Stop after the line that contains "Download (644, 360)". Until then, retype each line of the entries exactly from the first one, skipping pictures.

Task inputs:
────

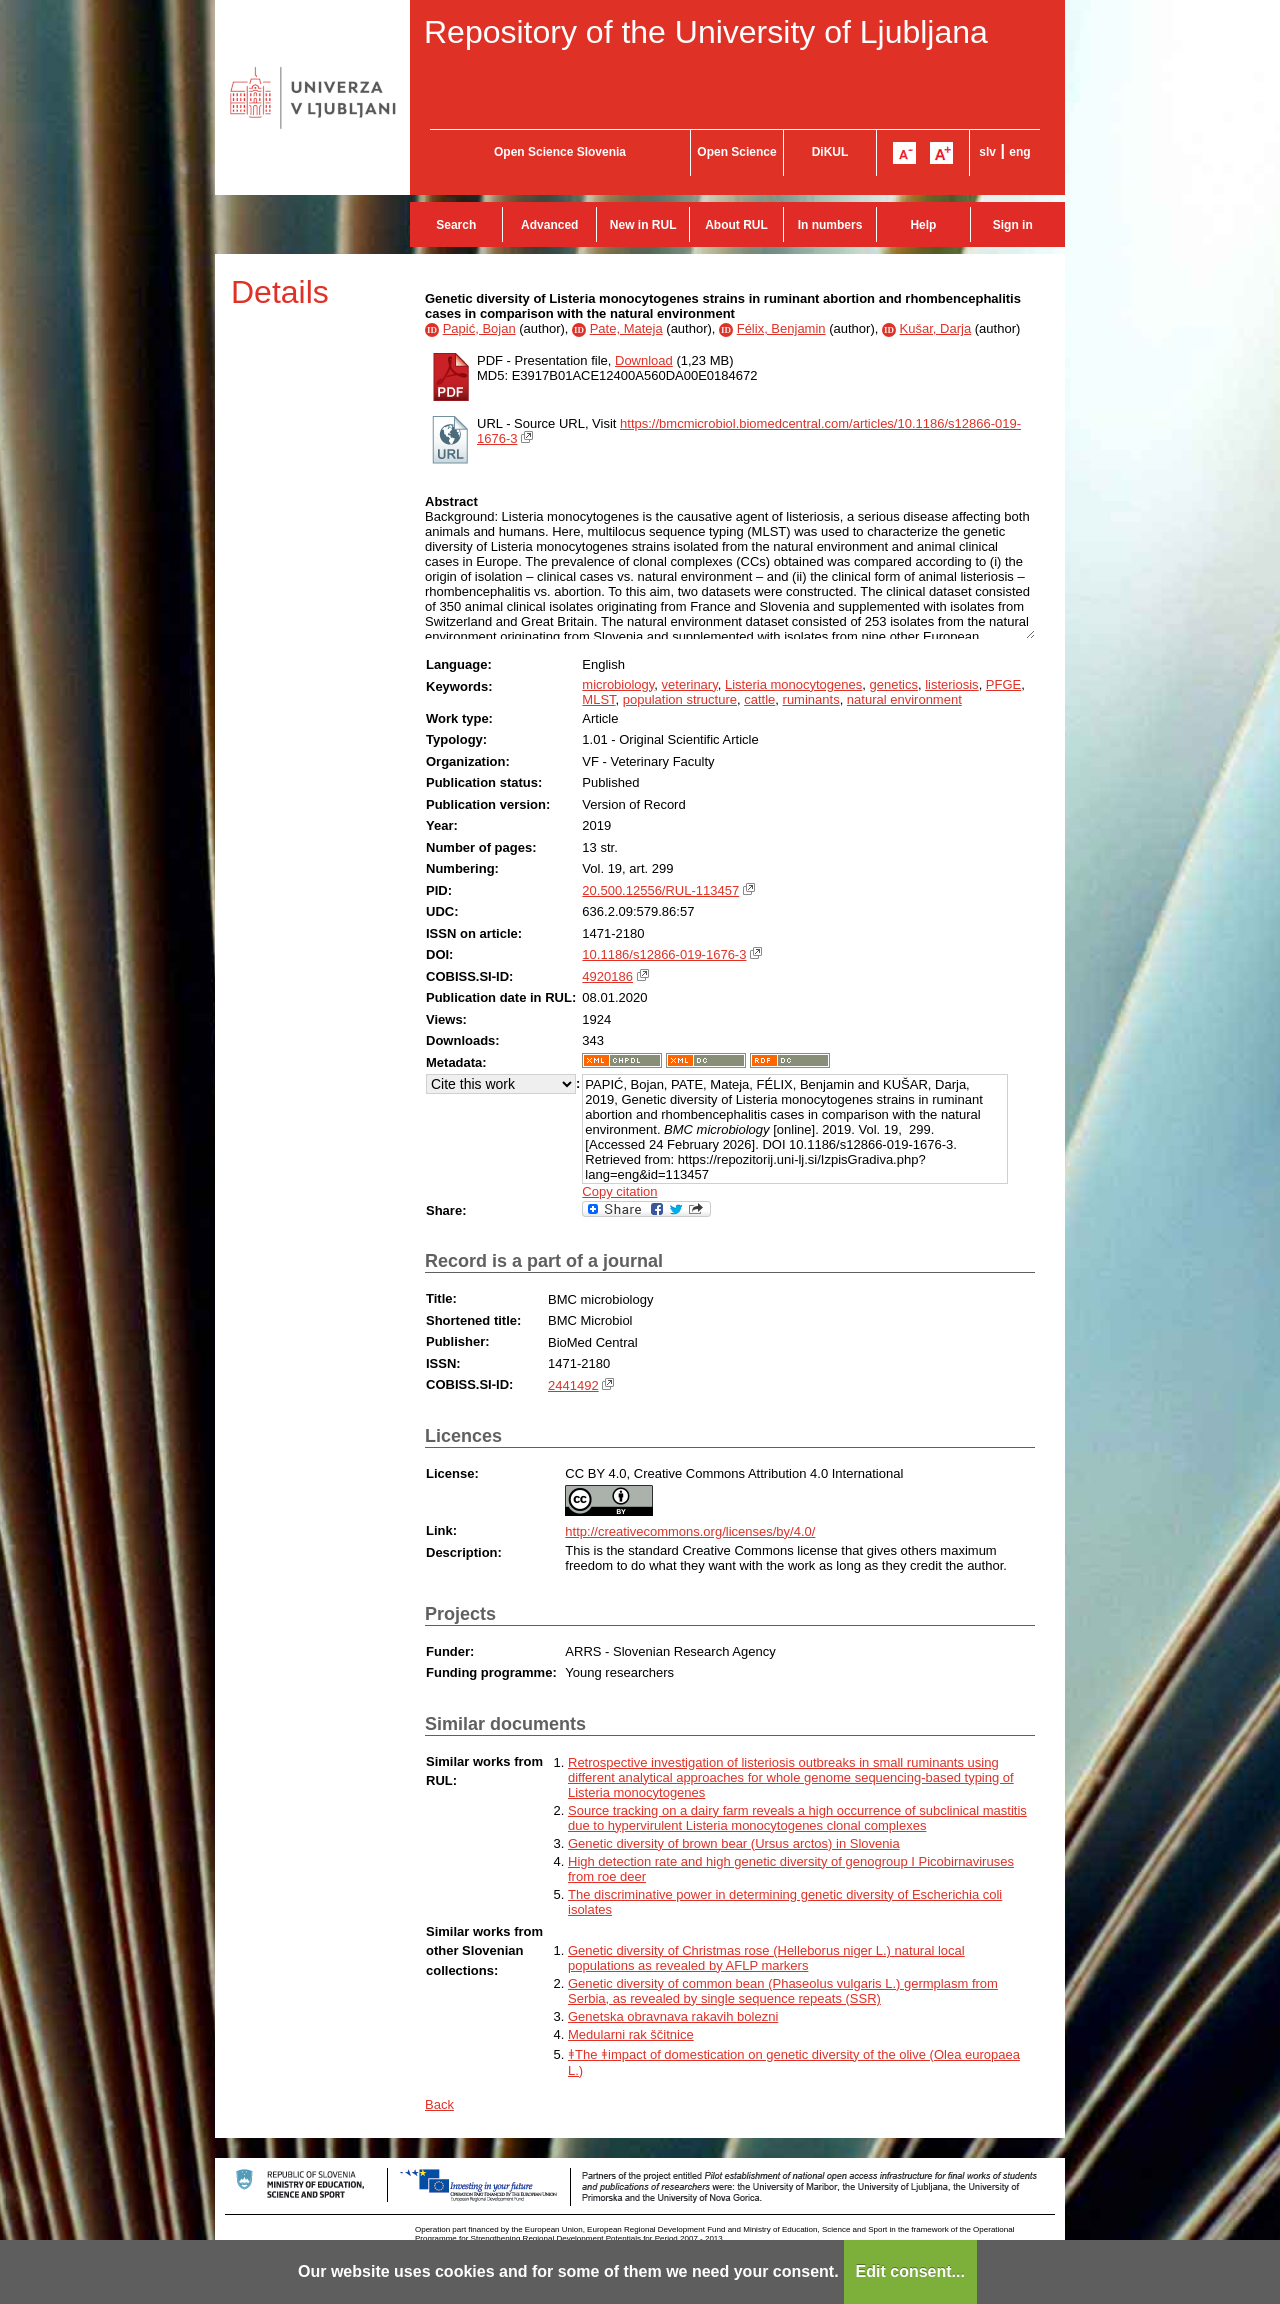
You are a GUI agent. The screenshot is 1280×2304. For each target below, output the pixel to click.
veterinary (690, 684)
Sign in (1013, 225)
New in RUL (643, 225)
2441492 (573, 1385)
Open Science (736, 152)
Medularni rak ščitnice (631, 2034)
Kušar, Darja (936, 328)
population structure (680, 699)
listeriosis (951, 684)
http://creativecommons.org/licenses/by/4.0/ (690, 1531)
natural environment (904, 699)
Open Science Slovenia (560, 152)
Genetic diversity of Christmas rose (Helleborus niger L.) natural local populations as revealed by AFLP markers (766, 1958)
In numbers (830, 225)
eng (1019, 152)
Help (923, 225)
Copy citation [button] (619, 1191)
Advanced (549, 225)
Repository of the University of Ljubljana (706, 32)
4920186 (607, 976)
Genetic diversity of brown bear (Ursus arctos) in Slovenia (734, 1843)
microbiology (618, 684)
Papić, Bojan (479, 328)
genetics (894, 684)
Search (456, 225)
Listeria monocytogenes (793, 684)
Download (644, 360)
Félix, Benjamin (781, 328)
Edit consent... (910, 2271)
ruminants (811, 699)
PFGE (1003, 684)
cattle (759, 699)
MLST (598, 699)
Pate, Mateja (626, 328)
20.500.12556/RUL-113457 (660, 890)
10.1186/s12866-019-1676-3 (664, 954)
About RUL (736, 225)
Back (439, 2104)
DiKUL (830, 152)
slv (987, 152)
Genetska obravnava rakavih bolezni (673, 2016)
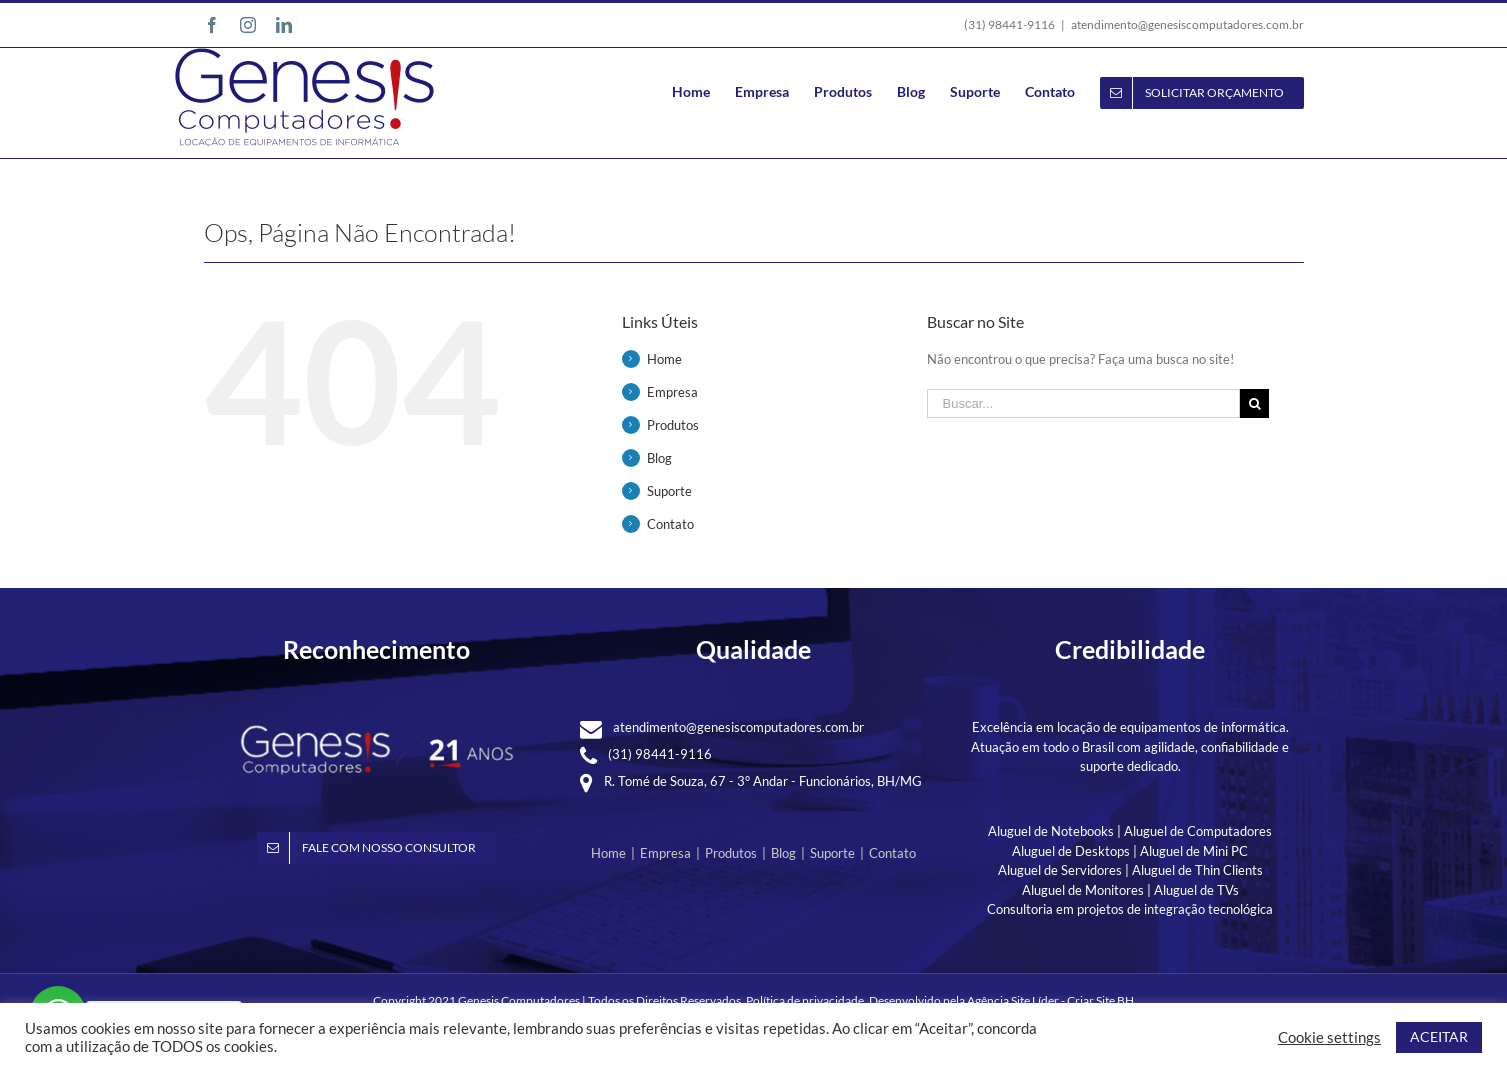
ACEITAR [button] (1439, 1036)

────

Your response:
You are a GUI agent. The screenshot is 1280×2304. For each target below, output the pixel to click.
veterinary (690, 684)
Sign in (1013, 225)
New in RUL (643, 225)
2441492 (573, 1385)
Open Science (736, 152)
Medularni rak ščitnice (631, 2034)
Kušar, Darja (936, 328)
population structure (680, 699)
listeriosis (951, 684)
http://creativecommons.org/licenses/by/4.0/ (690, 1531)
natural environment (904, 699)
Open Science Slovenia (560, 152)
Genetic diversity of Christmas rose (Helleborus niger L.) natural local populations as revealed by AFLP markers (766, 1958)
In numbers (830, 225)
eng (1019, 152)
Help (923, 225)
Copy citation [button] (619, 1191)
Advanced (549, 225)
Repository of the University of Ljubljana (706, 32)
4920186 (607, 976)
Genetic diversity of brown bear (Ursus arctos) in Slovenia (734, 1843)
microbiology (618, 684)
Papić, Bojan (479, 328)
genetics (894, 684)
Search (456, 225)
Listeria monocytogenes (793, 684)
Download (644, 360)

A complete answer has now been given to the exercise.